By: Marie Ma, Power of Attorney For: Tracy Gardner 11/12/2015
** Signature of Reporting Person Date
Reminder: Report on a separate line for each class of securities beneficially owned directly or indirectly.
* If the form is filed by more than one reporting person, see Instruction 4 (b)(v).
** Intentional misstatements or omissions of facts constitute Federal Criminal Violations See 18 U.S.C. 1001 and 15 U.S.C. 78ff(a).
Note: File three copies of this Form, one of which must be manually signed.

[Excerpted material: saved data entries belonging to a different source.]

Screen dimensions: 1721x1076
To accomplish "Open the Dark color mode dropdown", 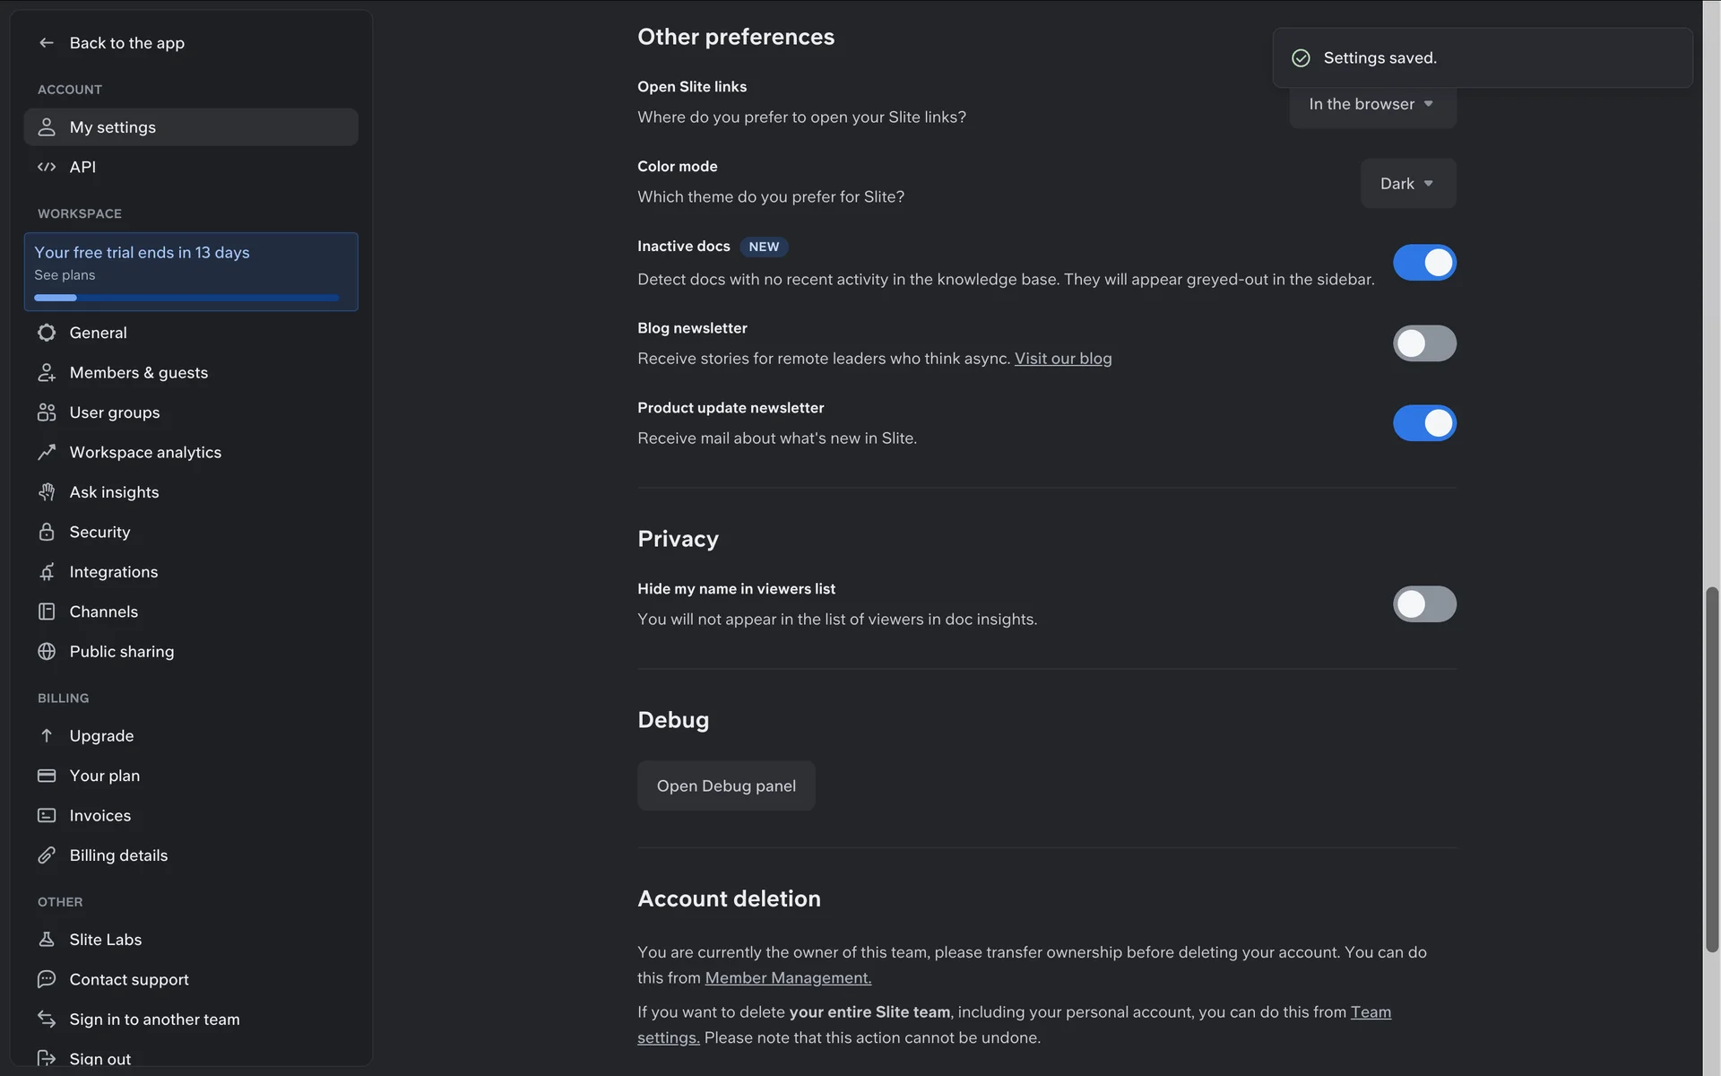I will (1407, 184).
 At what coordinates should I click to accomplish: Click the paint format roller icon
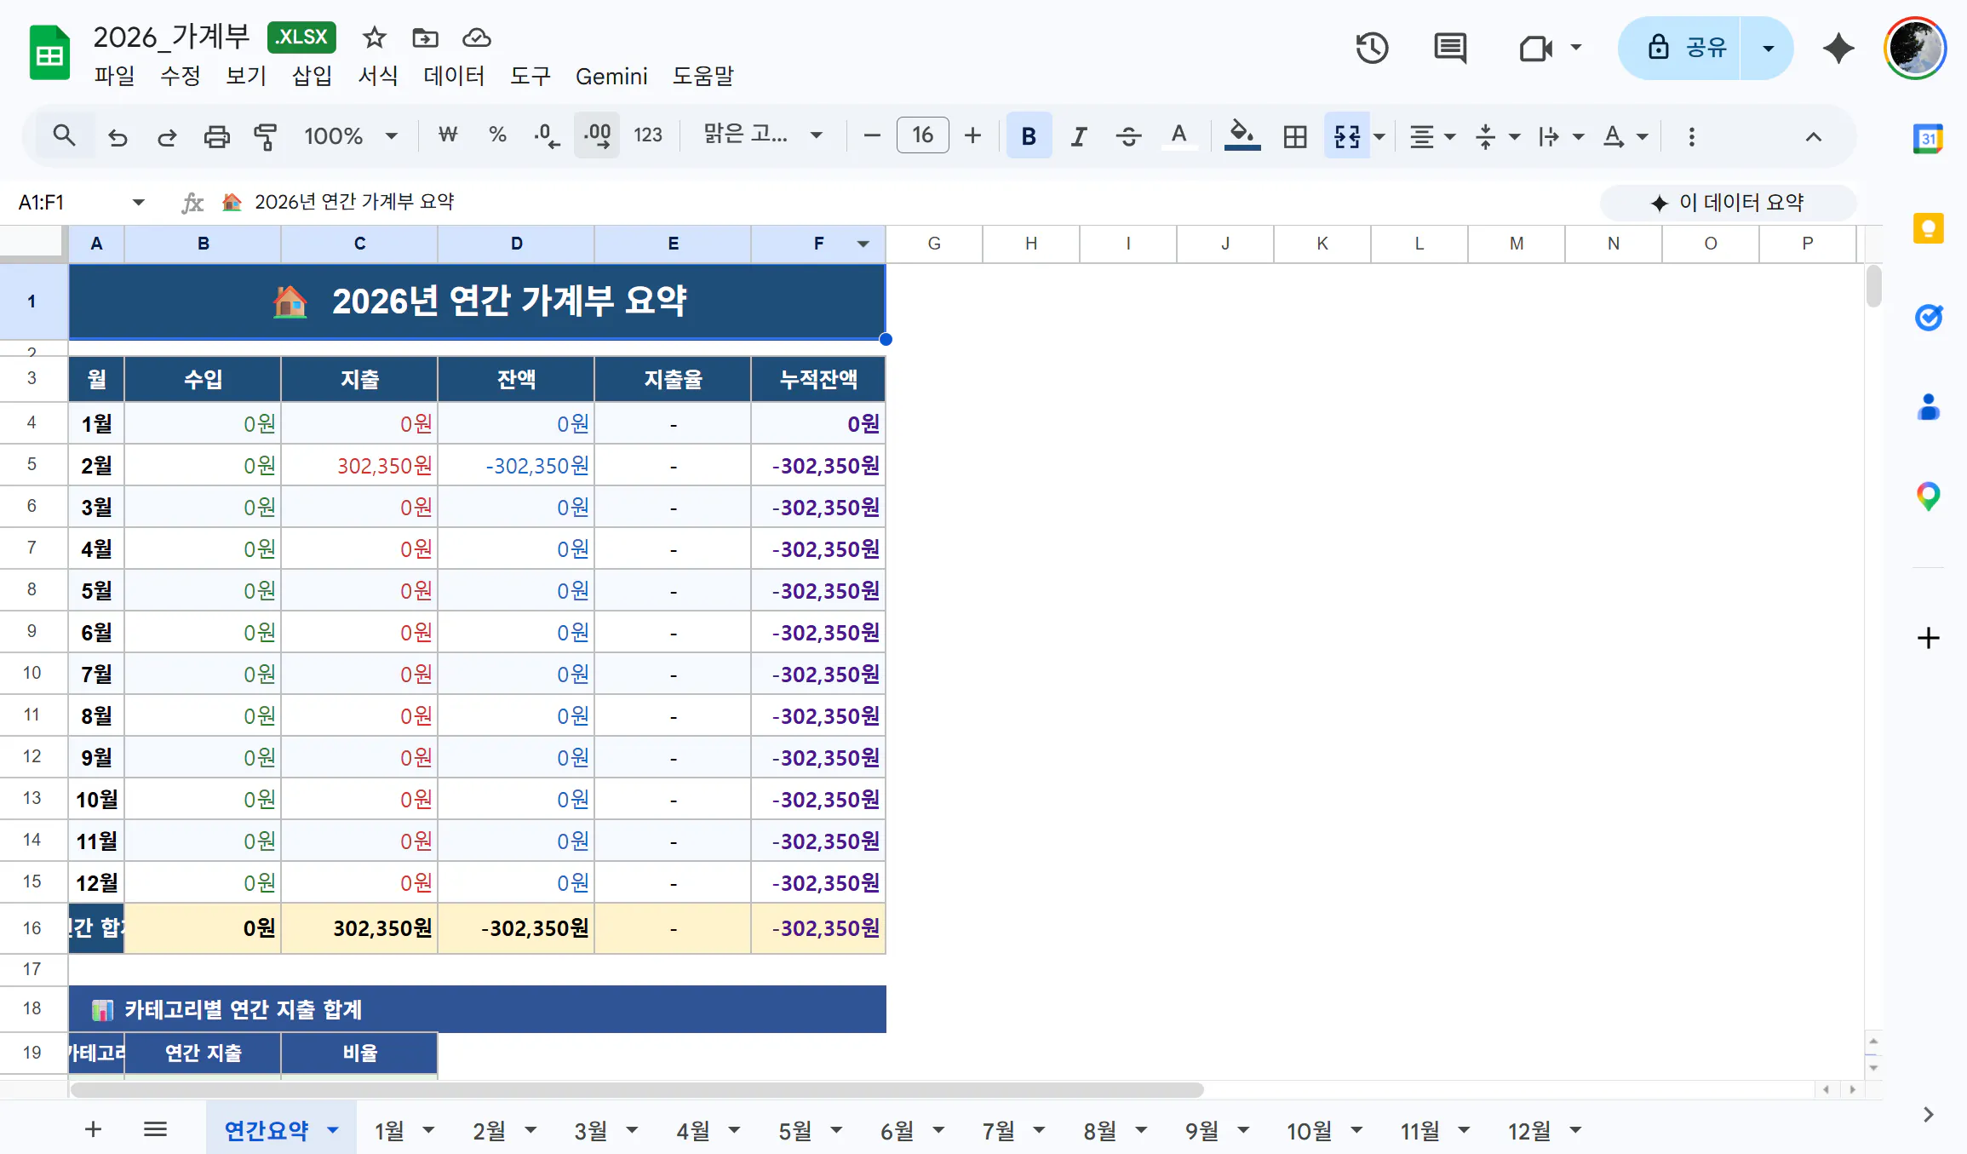click(265, 136)
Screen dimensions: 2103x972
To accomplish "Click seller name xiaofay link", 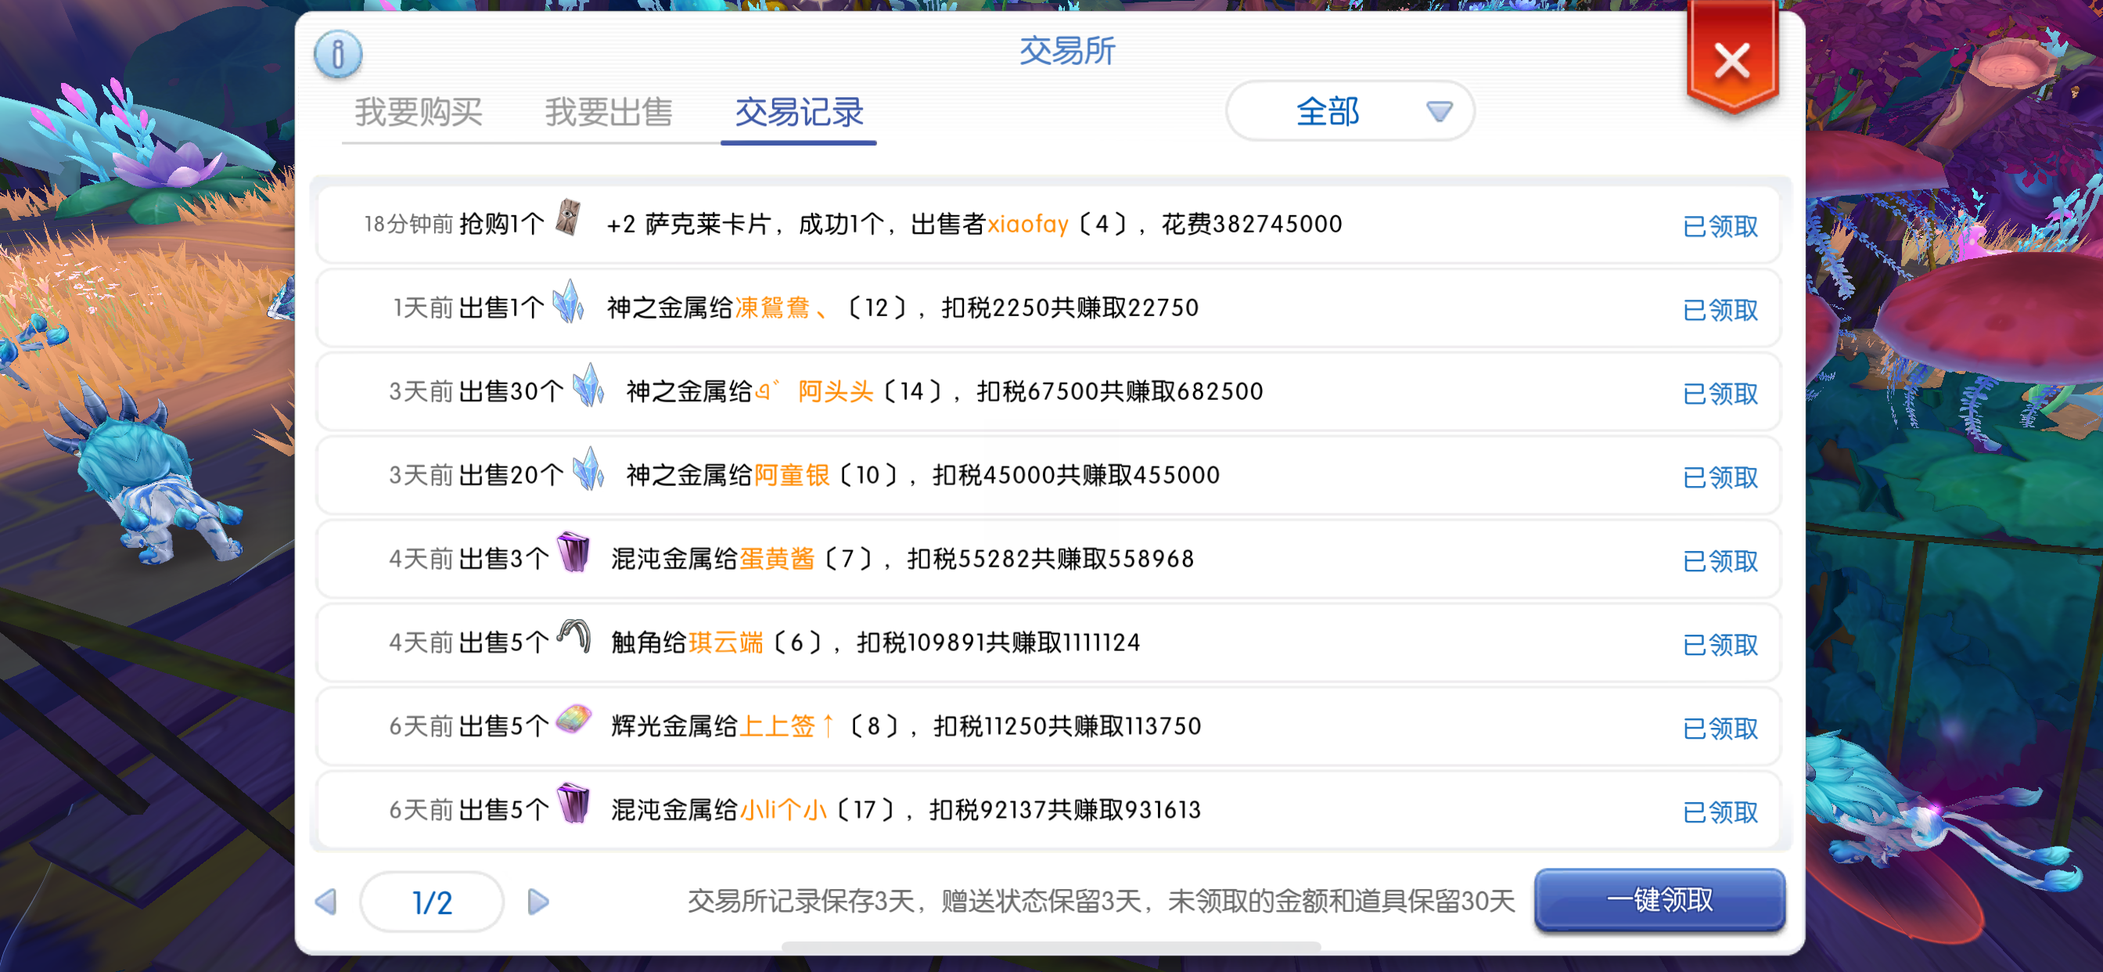I will click(1027, 224).
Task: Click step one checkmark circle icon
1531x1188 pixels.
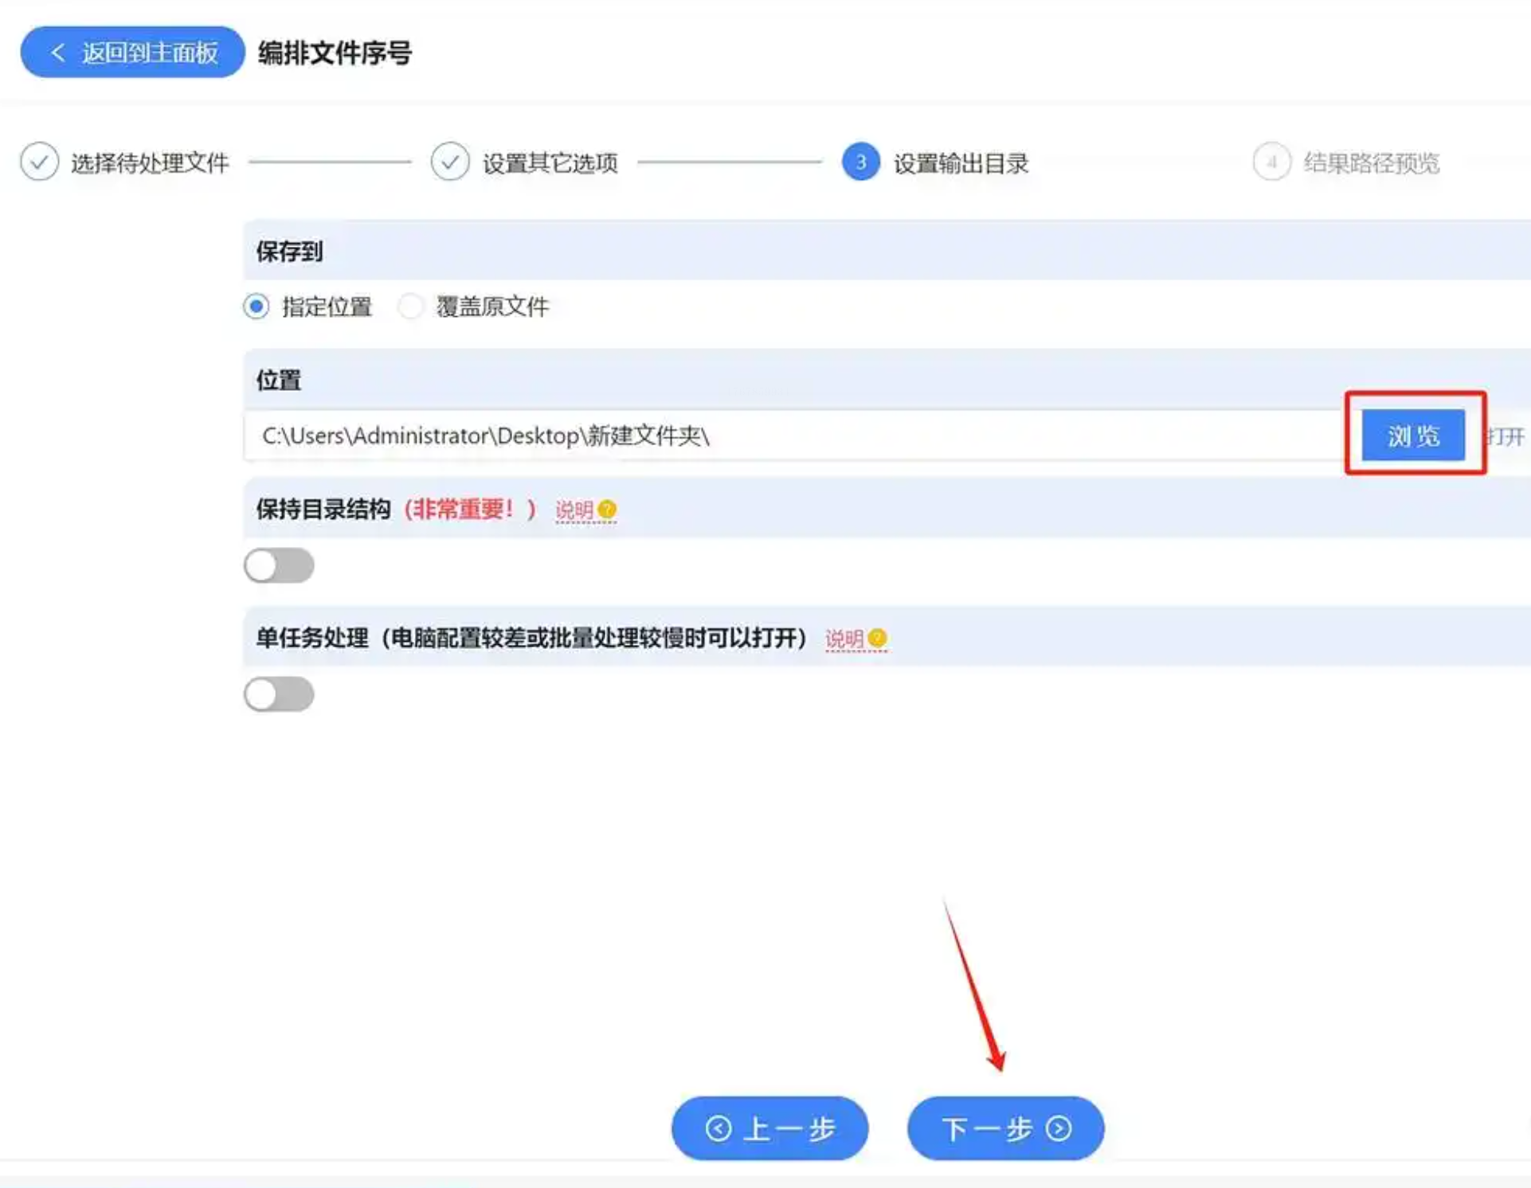Action: point(39,162)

If space is insufficient, see Instruction 6 for procedure.
Persons who respond to the collection of information contained in this form are not required to respond unless the form displays a currently valid OMB Number.
EXHIBIT 24
POWER OF ATTORNEY
    I, Tracy Gardner, hereby constitute and appoint David Jedrzejek, Thomas J. 
Lima, Marie Ma and Lisa Mertens, with the power to sign alone, as my true and 
lawful attorney-in-fact to act for me in my capacity as an officer and/or 
director of THE GAP, INC. (the Company) to:

1.	Sign and file the Uniform Application for Access Codes on Edgar; 

2.	Prepare, sign and file Forms 3, 4 and 5 in furtherance of satisfying my 
obligations under Section 16(a) of the Securities Exchange Act of 1934 
(the 1934 Act) with respect to Company securities;

3.	Prepare, sign and file notices on Form 144 in furtherance of satisfying 
my obligations, if any,  under Rule 144 under the Securities Exchange 
Act of 1933 (the 1933 Act) with respect to Company securities; and 

4.	Execute and deliver any and all documents, take any and all steps and do 
any and all things that my attorney in fact may deem necessary or 
appropriate in furtherance of the purposes stated in (1), (2) and (3) 
above. 
      
       I hereby grant to each attorney-in-fact full power and authority to do 
and perform any act that he or she deems necessary or appropriate in the 
exercise of any of the rights and powers granted by this Power of Attorney, as 
fully to all intents and purposes as I might or could do if personally 
present, with full power of substitution or revocation.  I acknowledge that 
neither my attorneys-in-fact nor the Company is assuming any of my 
responsibilities and obligations to comply with the 1933 Act, the 1934 Act and 
the rules thereunder.

       This Power of Attorney will remain in effect until I am no longer 
required to file Forms 3, 4, 5 or 144 with respect to Company securities, 
except that I reserve the right to revoke this Power of Attorney by written 
notice delivered to my attorneys in fact and the Company.